Despite spills of oil and sewage into local waters over the past year, all Bay Area beaches managed to stay off of the dreaded Beach Bummer list.

The list of top 10 most polluted beaches in the state is compiled annually by Santa Monica-based environmental group Heal the Bay. The group issued its 2007-08 report Wednesday, handing out A to F grades for beaches statewide.

California enjoyed its best beach water quality in dry weather on record last year, and the Bay Area was no exception, said James Alamillo of Heal the Bay. Almost all Bay Area beaches earned A or B grades during the dry months. But water quality fell sharply during the winter months due to storm-drain runoff.

Among San Francisco beaches earning failing grades during wet weather were Ocean Beach near Lincoln Way and three areas of Candlestick Point — Jackrabbit Beach, Windsurfer Circle and Sunnydale Cove.

During year-round dry weather, however, 12 of 14 of San Francisco’s beaches received A grades.

In San Mateo County, Venice Beach at Fisherman’s Creek, Aquatic Park and Lakeshore Park all earned failing grades for wet weather as well.

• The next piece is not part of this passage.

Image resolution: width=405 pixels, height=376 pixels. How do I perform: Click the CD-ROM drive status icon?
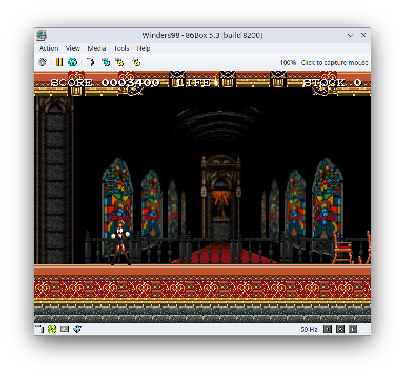point(52,329)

But in a bit of good news, Venice Beach — which clocked in at No. 8 on the Beach Bummer list last year — improved its score for year-round dry weather from an F to a C.

“Venice Beach has shown substantial improvement,” said Alamillo, adding many believe the poor water quality is a result of the many sea birds drawn to Venice Beach.

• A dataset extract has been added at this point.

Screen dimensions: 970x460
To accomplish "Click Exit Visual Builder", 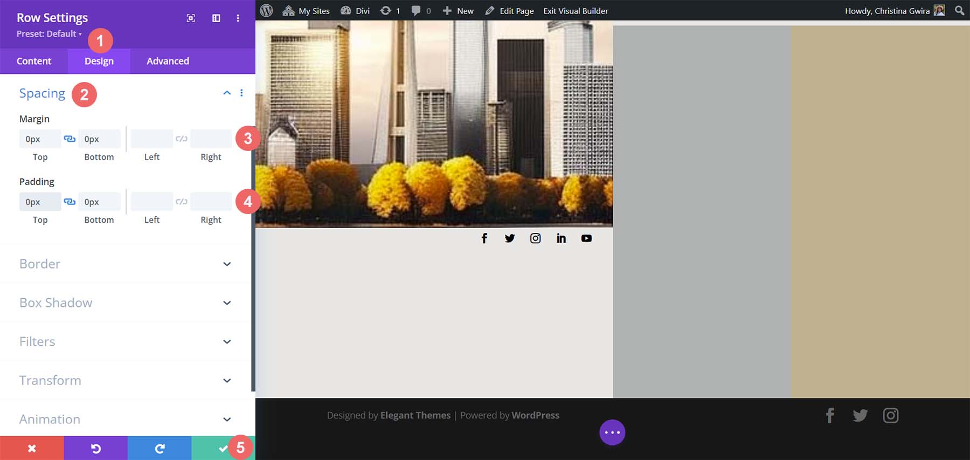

Pillar Point Harbor at Capistrano Avenue, which has shown up on the Beach Bummer list for three years, was not monitored this year by the San Mateo County Health Department, as officials reasoned there are not enough visitors to continue monitoring.

For the first time, Contra Costa and Alameda county beaches were included in the study. Earning failing grades for wet weather were three areas of Alameda’s Crown Beach. No Santa Cruz beach received a failing grade, and only two received D’s. Sonoma and Marin counties did not submit data for wet days. Sonoma’s Campbell Cove State Park Beach earned an F for its dry season.

Jessica Castelli, spokeswoman for Oakland-based Save the Bay, said that San Francisco is the only county in California with a combined sewage and storm water treatment system.